How is Gevlon being a joke impossible to prove when basically all of Reddit laughs at him, Test scammed him when he joined because they didn’t want to deal with him despite him literally paying them to keep him, Goons (the largest group in EVE and mostly off Reddit) laugh at him, and even CCP has joined in on the laughter? At what point do we go from “a few people think he is a joke” to “basically everyone is in agreement”? Again, because a few people on his blog side with his nonsense, many of them often anons? Hell, even MoA got the last laugh on him when they named that station via a Fight Club joke at his expense, one that of course went right over Gevlon’s head.
Plus the ‘why’ people laugh is also solid. Tackle titans, hauling badgers, skill book trading, etc etc. Gevlon has a very long list of very dumb suggestions/ideas, that he then defended when more knowledgeable players corrected him (this is repeating in exactly the same manner in LoL right now). Combine that with his rage-quit over CCP Falcon making a simple and common joke (tinfoil crazy Gevlon is crazy), and again, the joke is well-established and grounded in facts rather than just opinions.
His wealth acquisition would be impressive if it came from something more than playing 24/7 for 4 years doing what is usually done by a bot (updating station orders, hauling in high-sec), or if he had actually achieved a notable level of wealth. He never had more than 2t ISK, when Lenny spent 1t a week in WWB for months (to give some context of what real wealth is in EVE). As for the RMT thing with Lenny, what he and others were doing was legal prior to CCP changing the rules about gambling sites, and if Lenny was converting ISK to real money (I don’t believe he personally was), that only further shows just how much he and others were making compared to what Gevlon was grinding out, as the RMT would mean he had less in-game money, not more.
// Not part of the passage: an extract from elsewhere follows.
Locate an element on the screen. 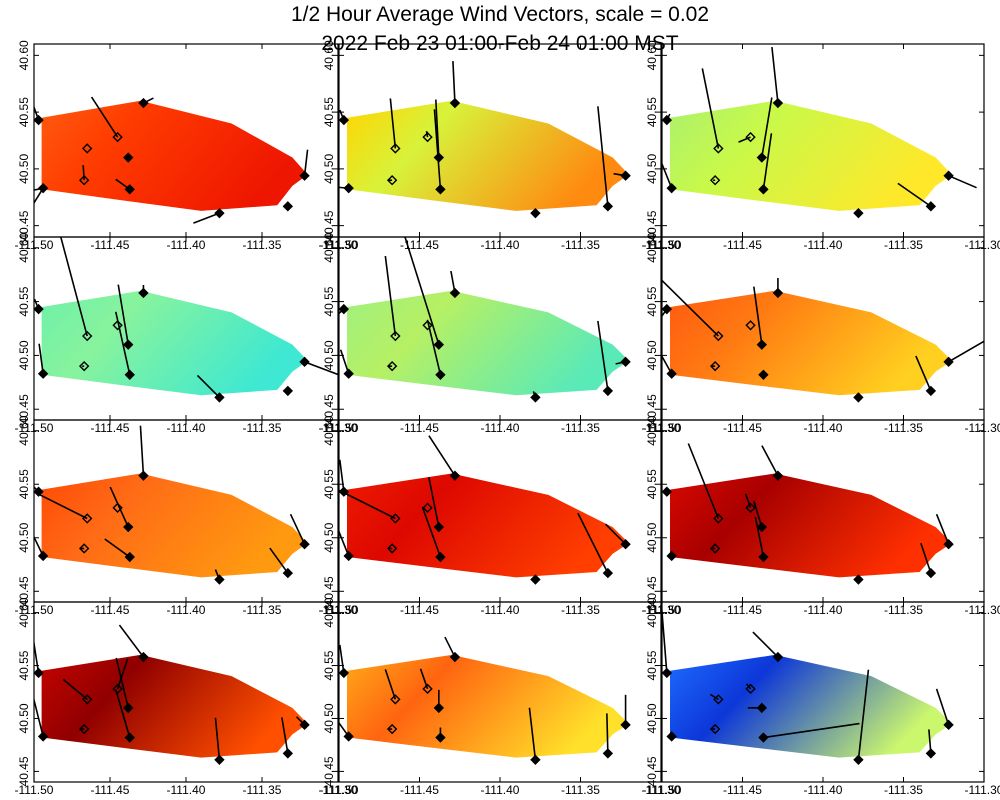 The image size is (1000, 800). panel-12-y-tick-label: 40.45 is located at coordinates (652, 771).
That a trillion ISK is a lot to the average player doesn’t really matter, because the average player doesn’t play hardcore hours for 4 years focusing exclusively on nothing but grinding out ISK, regardless of how repetitive and boring the activity is. That is perhaps Gevlon’s one true ‘talent’, he seems to be immune to tedium, be it updating station orders or sitting in a LoL queue/champ selection rather than actually doing something that most consider fun. That ‘talent’ combined with being able to play highschool kid hours on a game got him where he was in EVE (and amusingly, even that isn’t getting him anywhere in LoL, as he is back in S3 despite using his unrevealed ‘brilliant plan’).
And Lenny succeeded where Gevlon failed not only because he had real wealth in EVE, but because he was also able to use diplomacy with major factions like PL, rather than having only a pack of flies (MoA) take his money. Plus that’s nothing new, as the history of EVE is full of such examples, so even if by some miracle Gevlon had been successful, he certainly wouldn’t have been doing anything new, just like what Lenny did wasn’t impressive because it was the first of its kind (not that Lenny made that claim, like Gevlon has tried).
Gevlon’s approach is anything but scientific.He starts with the assumption that his conclusion is axiomatically true and cherrypicks data to fit it. Then, when the numbers still don’t add up, he makes up unverifiable explanations for it, blames external conspiracies and deletes or ignores any attempts to peer-review his ‘work’.